Available data section start

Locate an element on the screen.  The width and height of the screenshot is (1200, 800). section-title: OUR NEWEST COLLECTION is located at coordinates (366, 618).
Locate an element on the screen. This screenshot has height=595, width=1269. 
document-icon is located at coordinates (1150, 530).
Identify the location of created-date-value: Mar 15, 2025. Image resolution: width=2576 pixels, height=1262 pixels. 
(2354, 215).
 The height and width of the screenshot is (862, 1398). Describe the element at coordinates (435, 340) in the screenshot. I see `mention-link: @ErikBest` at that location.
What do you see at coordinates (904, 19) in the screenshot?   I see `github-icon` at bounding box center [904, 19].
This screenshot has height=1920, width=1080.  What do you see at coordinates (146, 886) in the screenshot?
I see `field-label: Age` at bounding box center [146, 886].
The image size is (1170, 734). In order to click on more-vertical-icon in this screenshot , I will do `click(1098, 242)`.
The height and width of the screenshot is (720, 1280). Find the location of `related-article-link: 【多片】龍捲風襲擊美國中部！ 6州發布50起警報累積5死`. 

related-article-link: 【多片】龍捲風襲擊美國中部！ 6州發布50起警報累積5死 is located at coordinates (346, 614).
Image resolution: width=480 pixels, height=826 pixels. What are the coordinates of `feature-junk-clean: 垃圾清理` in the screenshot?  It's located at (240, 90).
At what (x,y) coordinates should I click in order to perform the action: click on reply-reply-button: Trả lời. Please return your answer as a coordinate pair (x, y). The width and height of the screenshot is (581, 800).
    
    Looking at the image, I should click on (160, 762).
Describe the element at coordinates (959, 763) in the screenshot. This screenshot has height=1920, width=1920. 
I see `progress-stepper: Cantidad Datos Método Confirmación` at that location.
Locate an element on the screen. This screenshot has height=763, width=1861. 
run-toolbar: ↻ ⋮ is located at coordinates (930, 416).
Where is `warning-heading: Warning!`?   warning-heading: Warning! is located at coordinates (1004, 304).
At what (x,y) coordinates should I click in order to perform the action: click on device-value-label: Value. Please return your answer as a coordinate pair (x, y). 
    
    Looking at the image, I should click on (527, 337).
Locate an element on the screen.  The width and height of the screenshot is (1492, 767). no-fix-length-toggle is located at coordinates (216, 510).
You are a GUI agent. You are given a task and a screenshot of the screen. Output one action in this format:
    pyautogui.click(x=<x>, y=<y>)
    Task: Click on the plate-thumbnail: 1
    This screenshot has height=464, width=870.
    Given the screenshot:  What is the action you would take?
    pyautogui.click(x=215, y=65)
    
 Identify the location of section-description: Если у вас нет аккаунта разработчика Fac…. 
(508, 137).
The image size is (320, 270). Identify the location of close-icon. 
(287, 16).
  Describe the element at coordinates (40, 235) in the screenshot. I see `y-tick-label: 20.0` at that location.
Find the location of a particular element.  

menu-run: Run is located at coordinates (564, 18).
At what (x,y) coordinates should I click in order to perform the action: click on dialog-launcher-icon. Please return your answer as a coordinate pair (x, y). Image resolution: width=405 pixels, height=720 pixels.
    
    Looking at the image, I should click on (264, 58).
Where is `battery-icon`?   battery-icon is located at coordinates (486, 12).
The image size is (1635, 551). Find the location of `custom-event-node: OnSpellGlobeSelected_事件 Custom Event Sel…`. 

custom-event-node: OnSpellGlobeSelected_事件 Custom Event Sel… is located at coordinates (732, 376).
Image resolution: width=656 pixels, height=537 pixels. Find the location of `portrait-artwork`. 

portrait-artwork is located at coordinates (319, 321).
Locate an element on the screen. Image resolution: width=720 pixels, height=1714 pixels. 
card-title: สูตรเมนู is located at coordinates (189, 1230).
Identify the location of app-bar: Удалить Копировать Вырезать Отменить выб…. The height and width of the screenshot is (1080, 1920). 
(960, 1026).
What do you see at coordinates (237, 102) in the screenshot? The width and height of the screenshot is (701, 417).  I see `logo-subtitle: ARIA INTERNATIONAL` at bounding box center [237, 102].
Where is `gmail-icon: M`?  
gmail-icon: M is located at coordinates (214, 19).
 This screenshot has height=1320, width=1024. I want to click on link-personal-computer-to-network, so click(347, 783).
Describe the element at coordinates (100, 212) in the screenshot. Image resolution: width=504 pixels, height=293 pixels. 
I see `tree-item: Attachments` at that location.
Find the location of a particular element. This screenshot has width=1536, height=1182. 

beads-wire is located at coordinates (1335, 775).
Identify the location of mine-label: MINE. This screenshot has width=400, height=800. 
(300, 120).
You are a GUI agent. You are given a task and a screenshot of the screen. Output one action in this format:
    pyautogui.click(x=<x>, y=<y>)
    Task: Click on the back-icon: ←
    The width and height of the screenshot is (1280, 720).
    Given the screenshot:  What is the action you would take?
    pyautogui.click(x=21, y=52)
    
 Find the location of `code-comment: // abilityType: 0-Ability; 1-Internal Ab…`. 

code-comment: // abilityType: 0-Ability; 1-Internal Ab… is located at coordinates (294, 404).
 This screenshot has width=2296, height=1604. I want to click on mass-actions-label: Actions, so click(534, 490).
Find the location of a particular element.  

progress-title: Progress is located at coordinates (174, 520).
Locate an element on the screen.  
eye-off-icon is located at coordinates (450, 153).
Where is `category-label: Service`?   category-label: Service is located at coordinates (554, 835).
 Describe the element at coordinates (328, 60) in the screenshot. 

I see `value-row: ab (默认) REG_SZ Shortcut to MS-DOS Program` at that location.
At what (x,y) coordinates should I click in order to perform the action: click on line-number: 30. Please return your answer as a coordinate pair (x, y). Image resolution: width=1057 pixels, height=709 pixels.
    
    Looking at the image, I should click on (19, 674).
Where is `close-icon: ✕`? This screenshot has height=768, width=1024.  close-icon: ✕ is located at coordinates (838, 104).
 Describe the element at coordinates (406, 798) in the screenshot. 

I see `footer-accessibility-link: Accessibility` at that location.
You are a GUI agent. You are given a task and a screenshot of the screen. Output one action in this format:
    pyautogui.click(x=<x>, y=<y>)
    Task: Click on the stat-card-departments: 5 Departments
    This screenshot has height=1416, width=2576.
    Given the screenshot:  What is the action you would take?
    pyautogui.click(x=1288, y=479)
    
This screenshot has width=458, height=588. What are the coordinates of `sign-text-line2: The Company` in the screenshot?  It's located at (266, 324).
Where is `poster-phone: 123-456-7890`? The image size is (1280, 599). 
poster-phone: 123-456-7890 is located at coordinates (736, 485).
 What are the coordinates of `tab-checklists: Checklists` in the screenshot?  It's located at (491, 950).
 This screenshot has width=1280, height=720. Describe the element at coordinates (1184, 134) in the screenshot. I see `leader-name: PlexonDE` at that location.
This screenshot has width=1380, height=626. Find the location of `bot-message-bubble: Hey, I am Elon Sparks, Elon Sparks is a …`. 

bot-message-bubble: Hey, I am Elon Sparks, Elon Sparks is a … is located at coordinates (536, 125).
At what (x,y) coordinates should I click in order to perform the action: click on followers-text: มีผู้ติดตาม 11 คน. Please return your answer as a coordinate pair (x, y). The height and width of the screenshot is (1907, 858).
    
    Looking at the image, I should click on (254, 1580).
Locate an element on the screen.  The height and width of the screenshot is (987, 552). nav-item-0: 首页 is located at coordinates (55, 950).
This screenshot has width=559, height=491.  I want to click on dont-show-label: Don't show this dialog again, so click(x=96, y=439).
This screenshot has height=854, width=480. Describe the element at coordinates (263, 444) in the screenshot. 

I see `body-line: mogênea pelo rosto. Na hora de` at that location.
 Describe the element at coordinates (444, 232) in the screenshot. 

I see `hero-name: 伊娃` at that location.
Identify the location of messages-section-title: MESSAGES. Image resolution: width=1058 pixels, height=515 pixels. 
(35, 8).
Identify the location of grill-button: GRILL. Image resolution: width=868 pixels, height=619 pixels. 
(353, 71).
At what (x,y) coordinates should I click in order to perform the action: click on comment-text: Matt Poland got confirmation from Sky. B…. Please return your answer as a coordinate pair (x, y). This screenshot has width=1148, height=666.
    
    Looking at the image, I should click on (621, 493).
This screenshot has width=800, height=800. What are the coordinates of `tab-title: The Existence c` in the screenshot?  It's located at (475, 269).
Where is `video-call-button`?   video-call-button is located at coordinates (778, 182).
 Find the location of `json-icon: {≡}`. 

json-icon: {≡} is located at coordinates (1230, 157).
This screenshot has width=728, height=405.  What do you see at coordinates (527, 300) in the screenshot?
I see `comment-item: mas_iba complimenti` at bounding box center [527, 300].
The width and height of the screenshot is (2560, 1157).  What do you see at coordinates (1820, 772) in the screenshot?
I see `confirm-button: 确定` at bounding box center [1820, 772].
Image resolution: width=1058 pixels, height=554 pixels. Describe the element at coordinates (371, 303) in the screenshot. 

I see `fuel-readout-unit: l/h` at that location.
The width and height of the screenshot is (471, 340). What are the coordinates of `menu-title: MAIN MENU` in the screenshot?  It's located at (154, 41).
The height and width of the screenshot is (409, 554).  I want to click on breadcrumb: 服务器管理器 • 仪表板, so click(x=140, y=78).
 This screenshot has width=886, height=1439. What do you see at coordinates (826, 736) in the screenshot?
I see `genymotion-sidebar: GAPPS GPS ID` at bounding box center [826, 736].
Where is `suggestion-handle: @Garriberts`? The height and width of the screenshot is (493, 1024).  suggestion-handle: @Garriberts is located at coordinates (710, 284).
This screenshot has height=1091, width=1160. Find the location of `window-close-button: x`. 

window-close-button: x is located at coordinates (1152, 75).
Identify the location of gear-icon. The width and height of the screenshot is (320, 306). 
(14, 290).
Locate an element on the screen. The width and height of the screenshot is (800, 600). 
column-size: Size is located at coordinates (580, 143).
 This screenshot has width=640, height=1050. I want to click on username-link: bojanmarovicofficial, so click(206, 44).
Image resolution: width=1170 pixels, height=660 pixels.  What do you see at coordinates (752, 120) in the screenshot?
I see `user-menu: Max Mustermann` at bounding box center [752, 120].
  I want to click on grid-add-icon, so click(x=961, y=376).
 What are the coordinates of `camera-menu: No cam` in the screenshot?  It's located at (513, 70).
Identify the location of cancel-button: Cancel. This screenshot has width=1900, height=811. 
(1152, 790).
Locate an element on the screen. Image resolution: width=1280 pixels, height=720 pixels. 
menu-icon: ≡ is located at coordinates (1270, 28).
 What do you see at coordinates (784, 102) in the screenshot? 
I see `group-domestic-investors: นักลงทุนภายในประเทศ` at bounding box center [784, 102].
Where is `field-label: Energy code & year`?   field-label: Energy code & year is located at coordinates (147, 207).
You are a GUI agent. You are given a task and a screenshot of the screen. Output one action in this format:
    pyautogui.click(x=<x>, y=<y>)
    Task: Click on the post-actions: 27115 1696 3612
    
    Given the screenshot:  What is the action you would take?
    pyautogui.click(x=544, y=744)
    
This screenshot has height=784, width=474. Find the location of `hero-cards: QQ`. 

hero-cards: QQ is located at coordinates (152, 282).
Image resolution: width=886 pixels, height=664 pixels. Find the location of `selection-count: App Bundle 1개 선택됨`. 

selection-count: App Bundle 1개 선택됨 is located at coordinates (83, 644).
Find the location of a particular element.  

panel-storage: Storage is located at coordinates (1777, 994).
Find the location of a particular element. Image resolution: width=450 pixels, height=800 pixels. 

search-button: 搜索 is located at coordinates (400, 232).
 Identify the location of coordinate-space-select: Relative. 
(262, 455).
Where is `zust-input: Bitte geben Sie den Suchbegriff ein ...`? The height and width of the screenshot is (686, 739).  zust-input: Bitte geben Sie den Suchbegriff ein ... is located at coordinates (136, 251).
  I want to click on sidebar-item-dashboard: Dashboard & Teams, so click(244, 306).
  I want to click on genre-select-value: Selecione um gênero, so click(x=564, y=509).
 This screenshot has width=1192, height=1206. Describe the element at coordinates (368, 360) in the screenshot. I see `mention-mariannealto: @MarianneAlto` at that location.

Available data section end

**Your task**
Please lay out the lines starting at the one containing "width=405 pixels, height=720 pixels." and ending at the one containing "Looking at the image, I should click on (264, 58)." as a numbered list, leaving out blank lines.

**Exercise solution**
1. At what (x,y) coordinates should I click in order to perform the action: click on dialog-launcher-icon. Please return your answer as a coordinate pair (x, y). Image resolution: width=405 pixels, height=720 pixels.
2.     Looking at the image, I should click on (264, 58).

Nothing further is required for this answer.